Copy the rows again in full, requests included, from the line containing "Where should I click to: Click into" through the line containing "Action: point(1106,61)", both ends included. Multiply each click coordinate in the answers by 1.35 and round it to a whole number, rounding halves up, and leave every number in the requests unchanged.
start Dataset records
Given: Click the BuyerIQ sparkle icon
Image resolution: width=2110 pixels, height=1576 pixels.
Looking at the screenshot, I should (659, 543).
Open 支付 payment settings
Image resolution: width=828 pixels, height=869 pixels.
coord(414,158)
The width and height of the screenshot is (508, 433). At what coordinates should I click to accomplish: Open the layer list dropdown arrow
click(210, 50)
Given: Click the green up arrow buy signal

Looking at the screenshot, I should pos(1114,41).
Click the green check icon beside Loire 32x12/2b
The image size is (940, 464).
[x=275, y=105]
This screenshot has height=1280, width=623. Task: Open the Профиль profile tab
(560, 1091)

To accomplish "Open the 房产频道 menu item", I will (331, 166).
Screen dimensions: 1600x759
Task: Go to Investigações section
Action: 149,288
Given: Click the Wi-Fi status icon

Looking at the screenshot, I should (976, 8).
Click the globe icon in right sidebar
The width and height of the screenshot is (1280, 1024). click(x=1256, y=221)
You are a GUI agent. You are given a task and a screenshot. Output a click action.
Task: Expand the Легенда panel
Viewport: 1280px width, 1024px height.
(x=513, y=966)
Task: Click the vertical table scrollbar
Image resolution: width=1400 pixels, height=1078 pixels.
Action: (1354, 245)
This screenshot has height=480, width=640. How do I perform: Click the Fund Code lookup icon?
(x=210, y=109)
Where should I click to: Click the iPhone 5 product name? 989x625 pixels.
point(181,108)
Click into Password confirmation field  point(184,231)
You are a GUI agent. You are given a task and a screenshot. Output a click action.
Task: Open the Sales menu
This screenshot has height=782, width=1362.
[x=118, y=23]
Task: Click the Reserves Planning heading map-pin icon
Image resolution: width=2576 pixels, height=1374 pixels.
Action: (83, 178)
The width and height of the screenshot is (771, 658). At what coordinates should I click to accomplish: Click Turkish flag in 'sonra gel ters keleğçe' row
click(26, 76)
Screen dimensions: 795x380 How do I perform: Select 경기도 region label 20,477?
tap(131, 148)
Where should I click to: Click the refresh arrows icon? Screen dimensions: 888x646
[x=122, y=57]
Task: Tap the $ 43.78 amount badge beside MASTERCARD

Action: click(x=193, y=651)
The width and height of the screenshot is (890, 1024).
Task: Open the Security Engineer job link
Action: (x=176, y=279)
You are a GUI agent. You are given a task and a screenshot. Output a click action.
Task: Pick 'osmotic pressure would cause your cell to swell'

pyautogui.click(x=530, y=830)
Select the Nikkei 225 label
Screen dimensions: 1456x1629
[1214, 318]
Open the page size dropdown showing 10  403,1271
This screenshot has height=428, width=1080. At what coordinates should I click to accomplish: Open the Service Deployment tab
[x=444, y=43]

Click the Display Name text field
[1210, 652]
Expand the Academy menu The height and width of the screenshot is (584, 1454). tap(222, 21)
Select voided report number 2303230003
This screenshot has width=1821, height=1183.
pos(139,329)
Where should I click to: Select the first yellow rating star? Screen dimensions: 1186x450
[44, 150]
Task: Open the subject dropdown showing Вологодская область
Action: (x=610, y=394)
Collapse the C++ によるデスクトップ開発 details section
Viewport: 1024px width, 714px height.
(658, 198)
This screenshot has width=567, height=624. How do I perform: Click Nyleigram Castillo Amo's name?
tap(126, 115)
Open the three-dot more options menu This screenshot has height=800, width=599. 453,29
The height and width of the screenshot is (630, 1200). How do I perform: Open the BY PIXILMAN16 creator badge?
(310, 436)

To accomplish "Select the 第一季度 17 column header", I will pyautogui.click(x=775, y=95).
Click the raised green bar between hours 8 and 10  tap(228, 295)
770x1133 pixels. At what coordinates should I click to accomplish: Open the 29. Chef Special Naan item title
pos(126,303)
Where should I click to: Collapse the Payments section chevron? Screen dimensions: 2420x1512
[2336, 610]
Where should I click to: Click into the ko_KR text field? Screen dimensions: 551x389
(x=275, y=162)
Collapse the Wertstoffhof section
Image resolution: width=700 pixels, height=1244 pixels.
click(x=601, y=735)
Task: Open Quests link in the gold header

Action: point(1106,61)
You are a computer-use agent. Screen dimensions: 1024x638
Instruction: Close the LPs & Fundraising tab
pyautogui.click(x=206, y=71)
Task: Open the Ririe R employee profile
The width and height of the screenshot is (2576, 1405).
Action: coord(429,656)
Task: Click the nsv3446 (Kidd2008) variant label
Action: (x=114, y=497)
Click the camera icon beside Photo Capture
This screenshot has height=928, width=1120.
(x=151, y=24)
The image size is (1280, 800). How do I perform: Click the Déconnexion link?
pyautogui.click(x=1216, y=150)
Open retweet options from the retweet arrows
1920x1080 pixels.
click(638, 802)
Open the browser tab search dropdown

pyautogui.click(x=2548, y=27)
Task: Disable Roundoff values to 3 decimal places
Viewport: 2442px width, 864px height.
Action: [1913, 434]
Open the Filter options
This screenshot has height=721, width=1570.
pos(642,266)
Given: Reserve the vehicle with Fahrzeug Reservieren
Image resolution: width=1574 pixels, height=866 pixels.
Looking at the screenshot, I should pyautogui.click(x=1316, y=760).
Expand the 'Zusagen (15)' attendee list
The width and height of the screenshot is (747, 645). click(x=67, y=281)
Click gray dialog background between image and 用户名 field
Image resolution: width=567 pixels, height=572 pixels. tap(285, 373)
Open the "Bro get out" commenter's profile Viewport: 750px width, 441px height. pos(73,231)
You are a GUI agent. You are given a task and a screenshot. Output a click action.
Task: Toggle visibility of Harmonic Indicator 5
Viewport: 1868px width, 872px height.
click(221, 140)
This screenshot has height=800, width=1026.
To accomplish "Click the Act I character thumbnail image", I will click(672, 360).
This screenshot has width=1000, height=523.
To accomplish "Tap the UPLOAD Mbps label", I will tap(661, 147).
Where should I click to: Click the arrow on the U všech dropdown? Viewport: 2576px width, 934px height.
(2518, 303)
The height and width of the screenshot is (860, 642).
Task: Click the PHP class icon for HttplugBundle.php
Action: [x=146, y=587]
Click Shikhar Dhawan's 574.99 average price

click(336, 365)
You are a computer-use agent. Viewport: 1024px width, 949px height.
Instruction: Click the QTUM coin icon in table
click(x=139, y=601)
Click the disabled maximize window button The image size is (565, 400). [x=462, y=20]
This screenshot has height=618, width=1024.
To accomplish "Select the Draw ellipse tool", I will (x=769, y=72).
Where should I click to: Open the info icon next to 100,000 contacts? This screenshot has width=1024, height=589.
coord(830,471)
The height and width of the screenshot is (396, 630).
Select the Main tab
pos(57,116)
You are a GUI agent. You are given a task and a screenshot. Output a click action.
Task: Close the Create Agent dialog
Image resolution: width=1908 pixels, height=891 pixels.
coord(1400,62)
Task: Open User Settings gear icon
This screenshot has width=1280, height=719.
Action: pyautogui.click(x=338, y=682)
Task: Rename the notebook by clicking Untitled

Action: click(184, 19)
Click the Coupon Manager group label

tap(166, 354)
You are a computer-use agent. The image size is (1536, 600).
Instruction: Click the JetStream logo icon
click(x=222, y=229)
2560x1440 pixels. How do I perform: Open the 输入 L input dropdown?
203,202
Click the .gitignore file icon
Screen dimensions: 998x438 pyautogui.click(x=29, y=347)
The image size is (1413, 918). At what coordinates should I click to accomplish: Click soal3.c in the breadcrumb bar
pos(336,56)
end Dataset records
- Exercise answer:
Where should I click to: Click into the ko_KR text field? Screen dimensions: 551x389
(x=371, y=219)
Collapse the Wertstoffhof section
Image resolution: width=700 pixels, height=1244 pixels.
click(x=811, y=992)
Task: Open Quests link in the gold header

Action: point(1493,82)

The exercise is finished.